What this task involves >> Render the items below as a two-column CSV with the header columns item_text and coordinates, giving one row per item: its text, then its answer, each enclosed in double quotes as a single field, with any line breaks replaced by spaces. Omit the pictures from the output.

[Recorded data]
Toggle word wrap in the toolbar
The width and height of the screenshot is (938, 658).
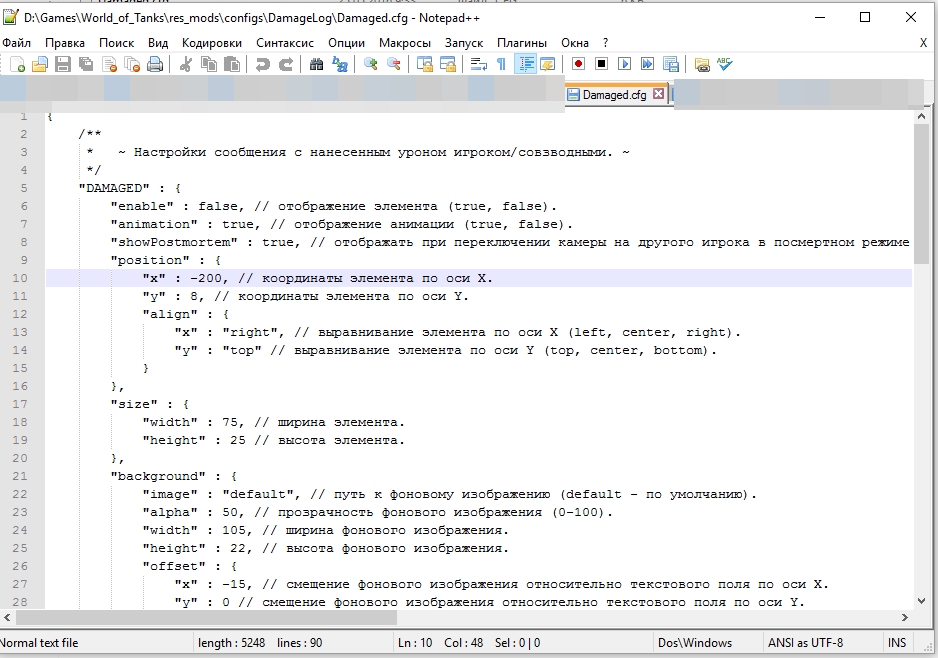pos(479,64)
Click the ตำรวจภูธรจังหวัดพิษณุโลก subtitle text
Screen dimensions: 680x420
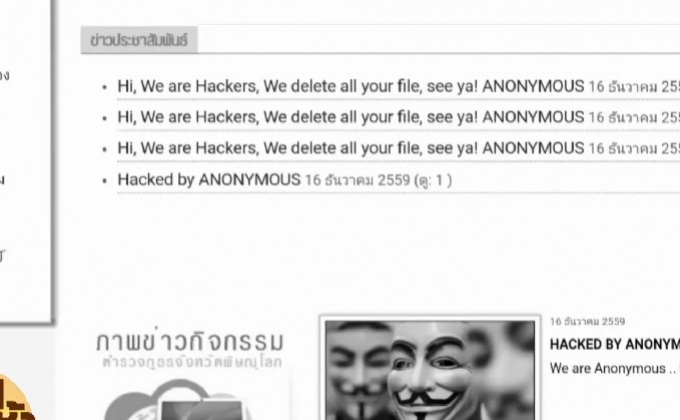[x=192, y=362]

Response below >>
item_text,coordinates
"Toggle word wrap in the toolbar The width and height of the screenshot is (938, 658).","pos(479,64)"
"Click the ตำรวจภูธรจังหวัดพิษณุโลก subtitle text Screen dimensions: 680x420","[x=192, y=362]"